TASK REQUIREMENTS: Once every line containing "screenshot" has been counted, report the total for the data and nothing else.

======== INPUT DATA

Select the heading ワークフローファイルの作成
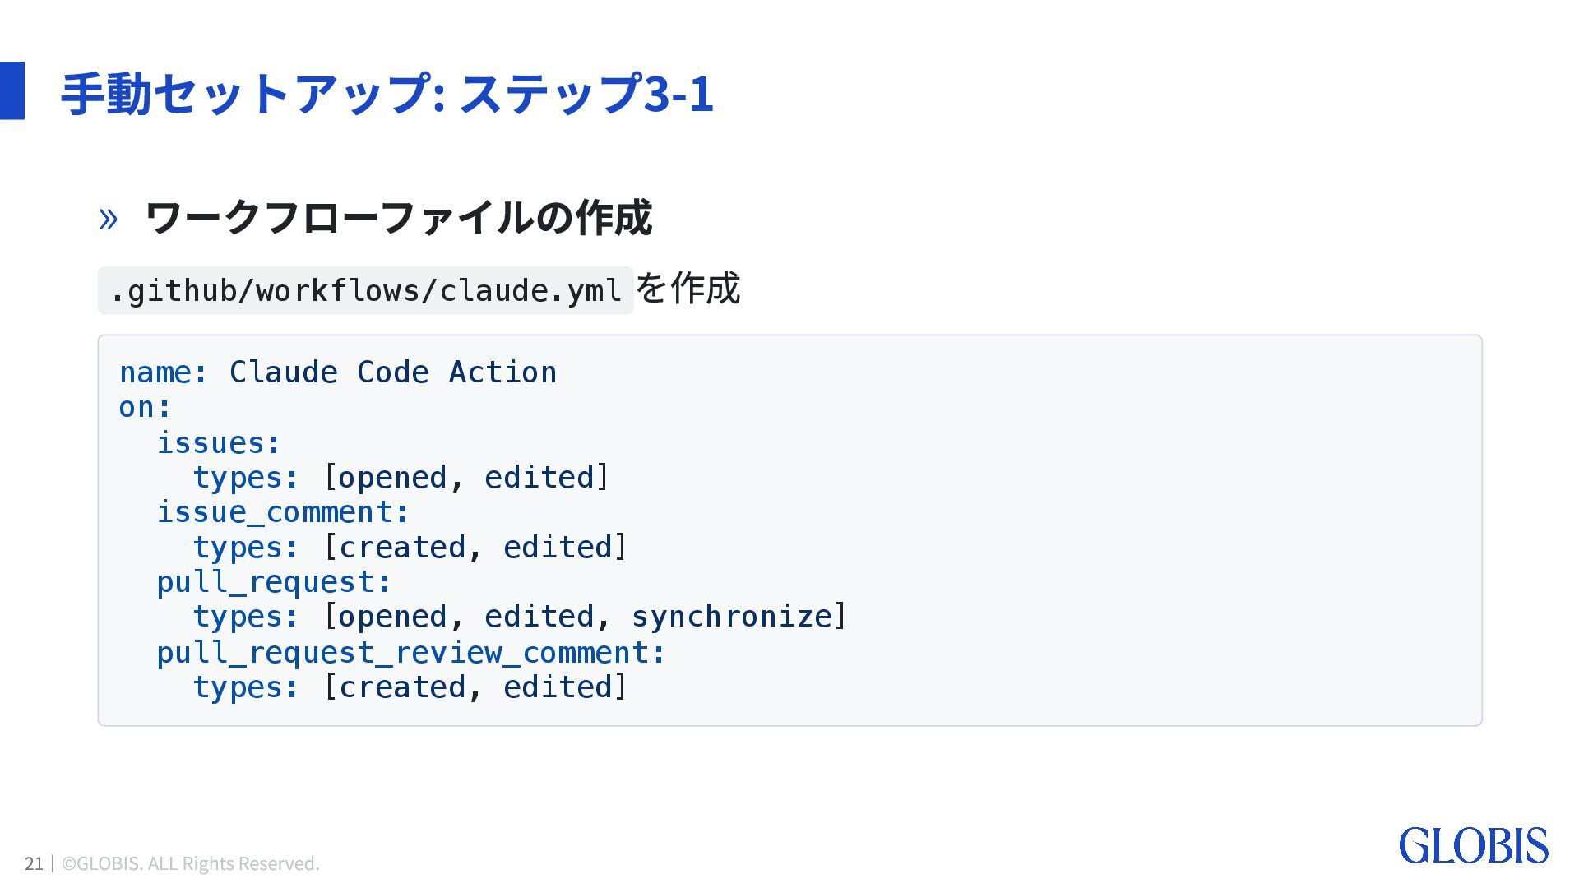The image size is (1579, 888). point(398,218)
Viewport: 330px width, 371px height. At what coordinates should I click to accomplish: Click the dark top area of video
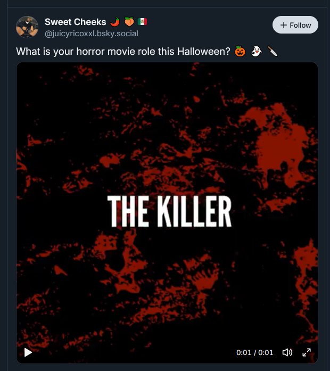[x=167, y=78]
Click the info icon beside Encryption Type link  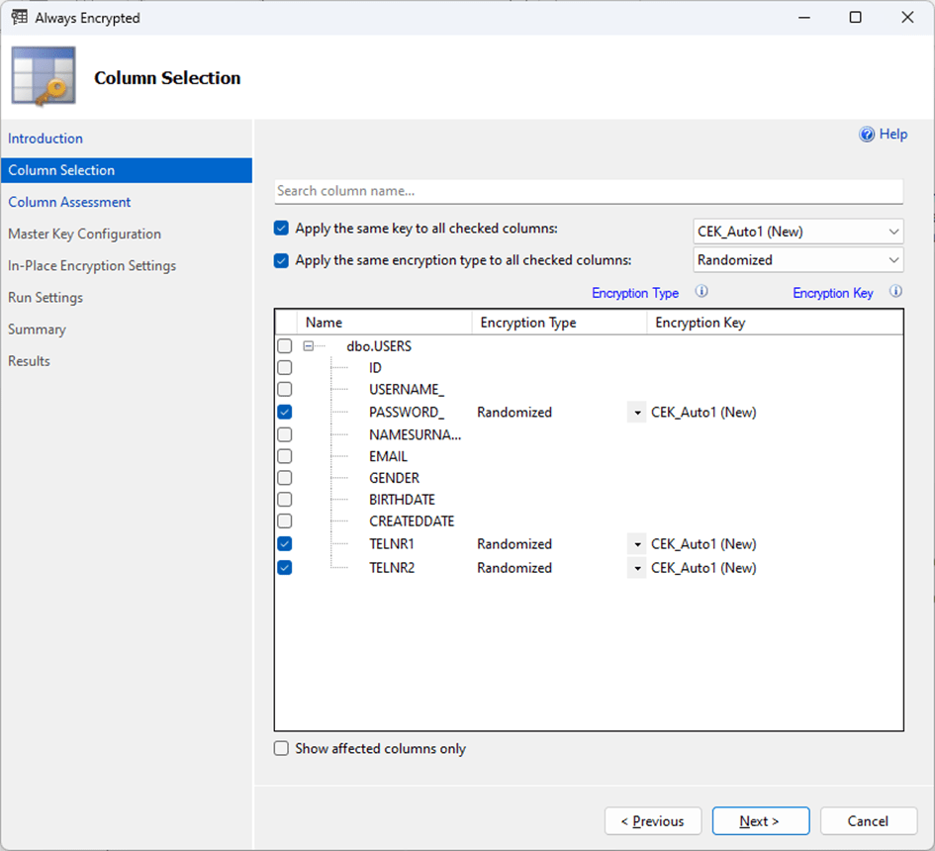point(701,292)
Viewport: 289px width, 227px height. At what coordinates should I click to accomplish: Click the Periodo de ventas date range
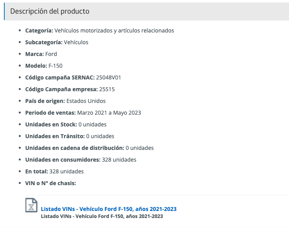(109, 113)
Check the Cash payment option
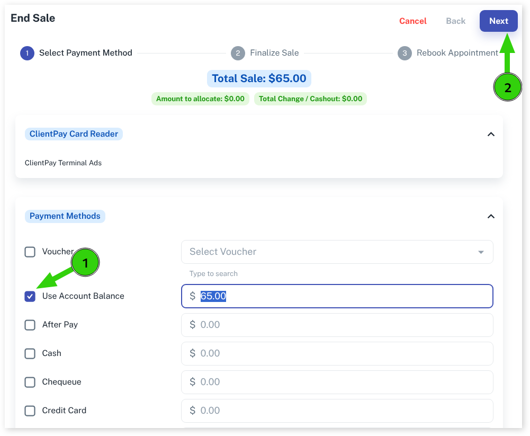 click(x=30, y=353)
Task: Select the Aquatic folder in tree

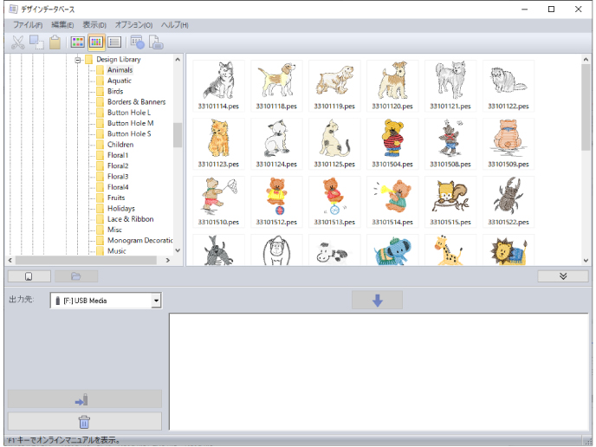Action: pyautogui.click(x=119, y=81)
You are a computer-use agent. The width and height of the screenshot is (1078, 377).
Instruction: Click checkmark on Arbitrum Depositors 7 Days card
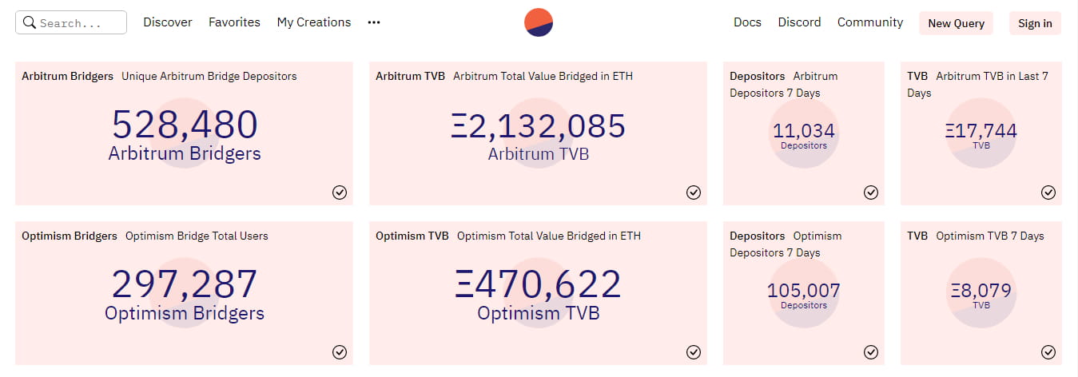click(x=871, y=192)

================
======== INPUT DATA

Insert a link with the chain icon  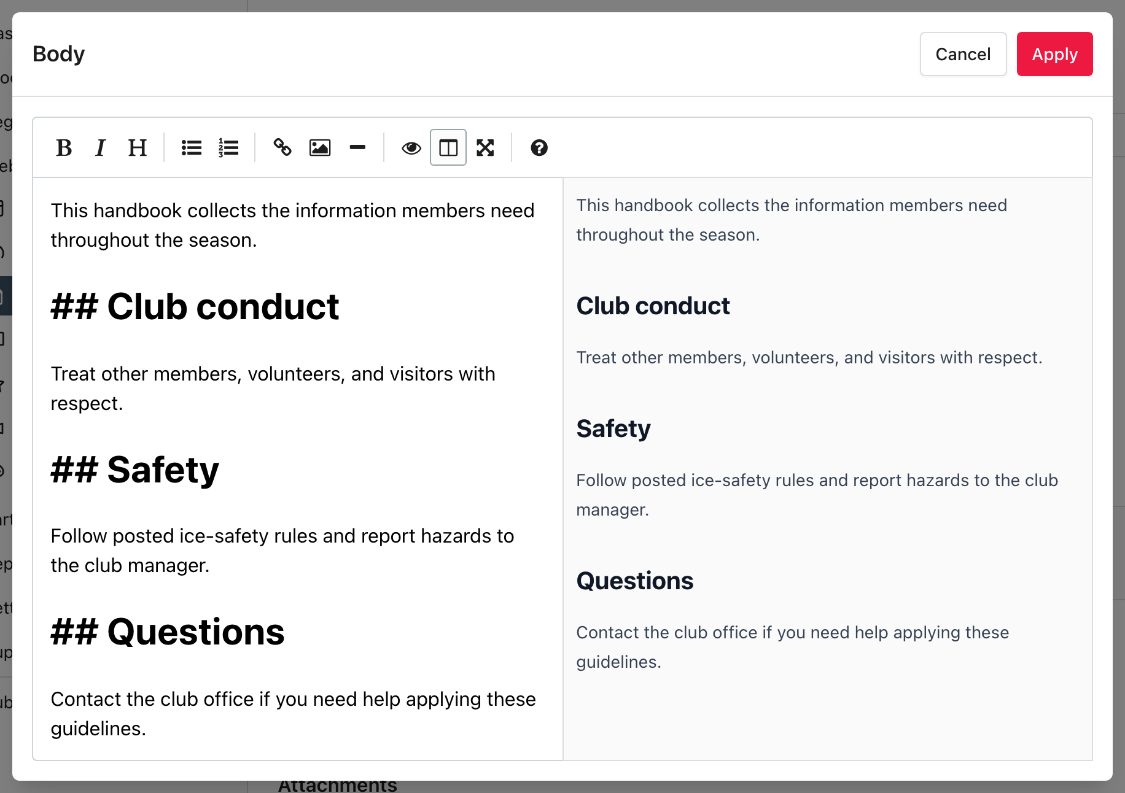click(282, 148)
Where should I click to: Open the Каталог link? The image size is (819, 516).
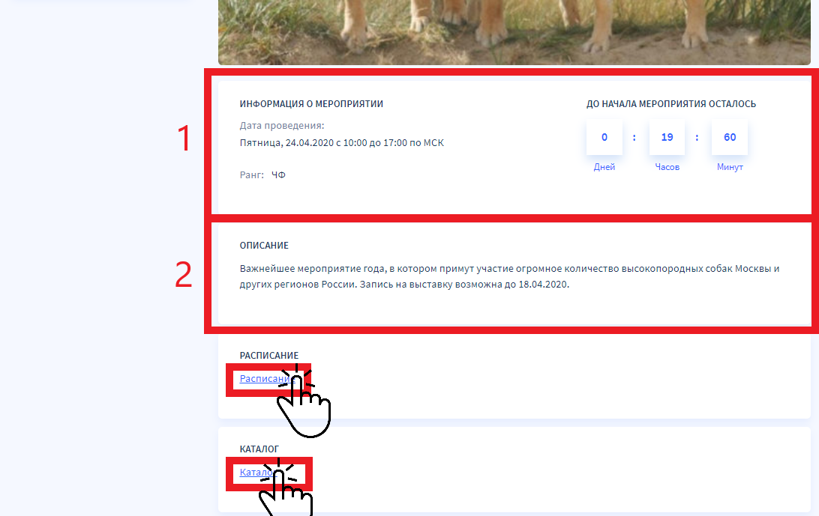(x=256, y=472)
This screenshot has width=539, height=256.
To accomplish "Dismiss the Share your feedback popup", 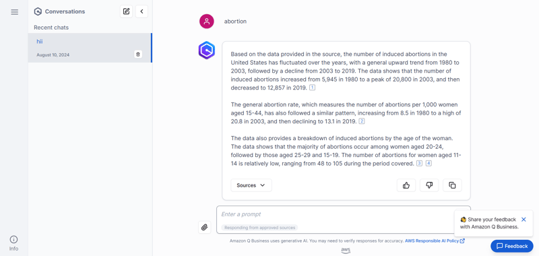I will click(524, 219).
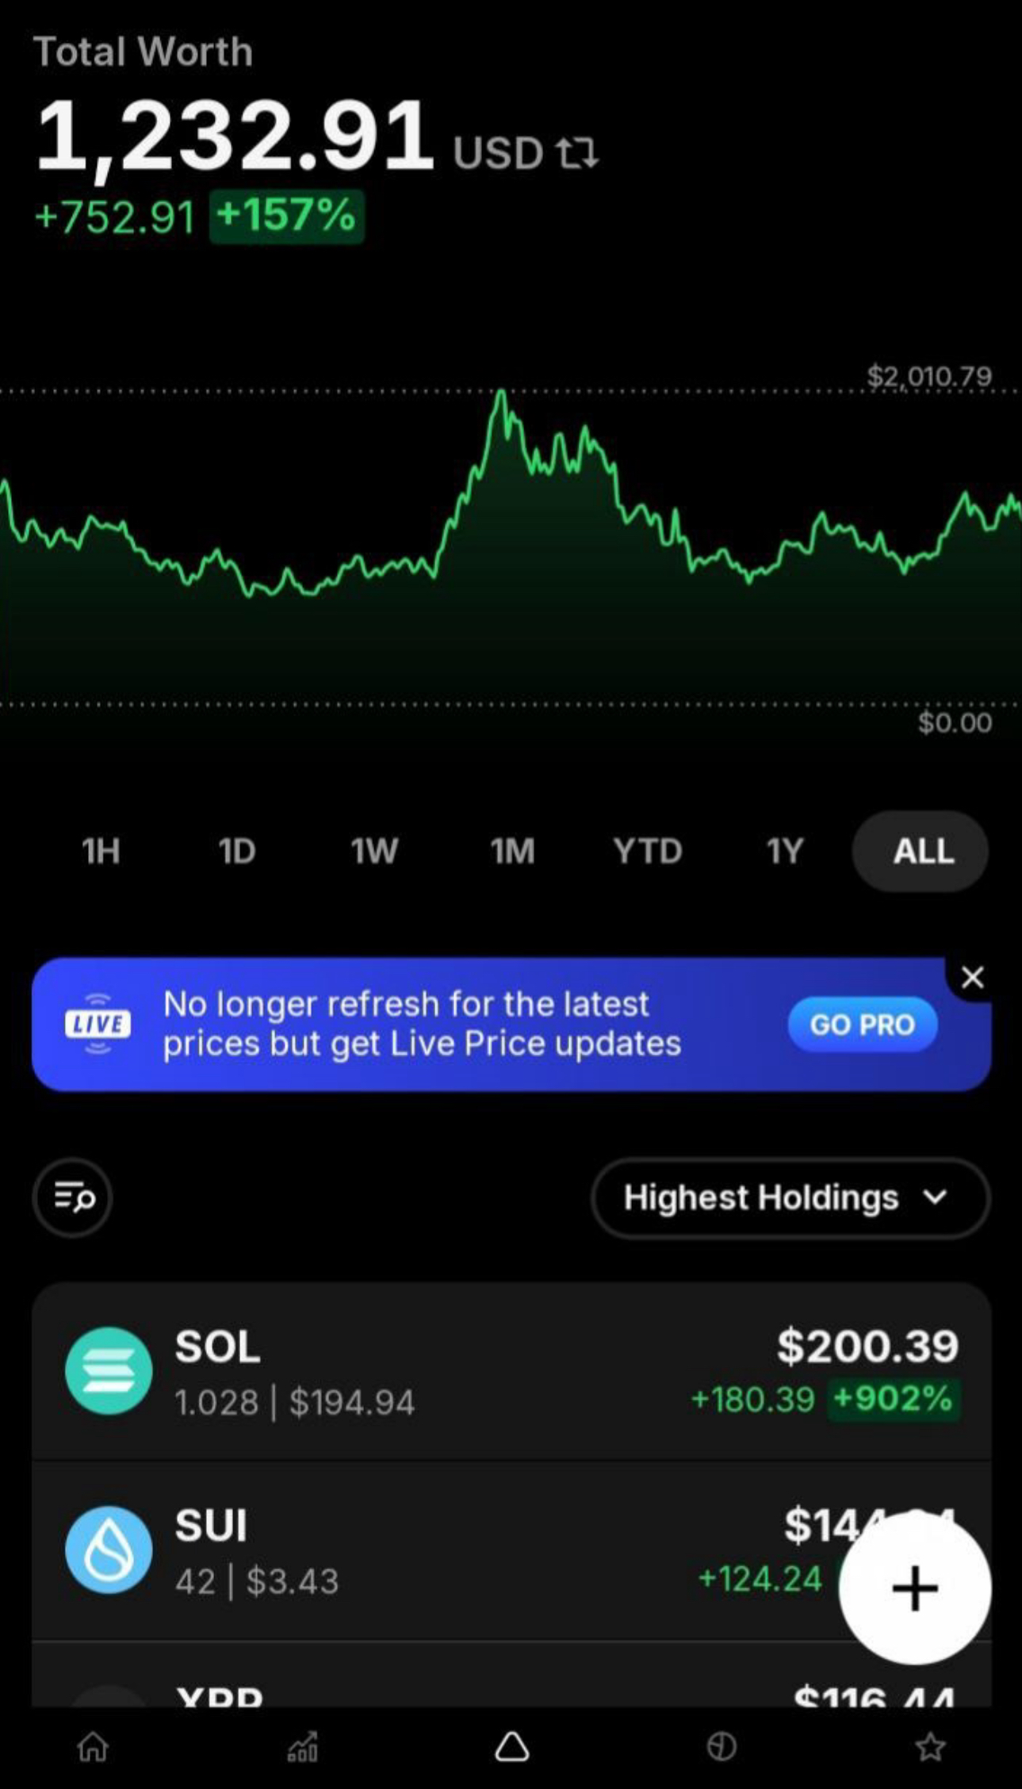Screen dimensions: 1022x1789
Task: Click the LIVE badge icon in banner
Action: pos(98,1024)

================

RESPONSE AREA: 2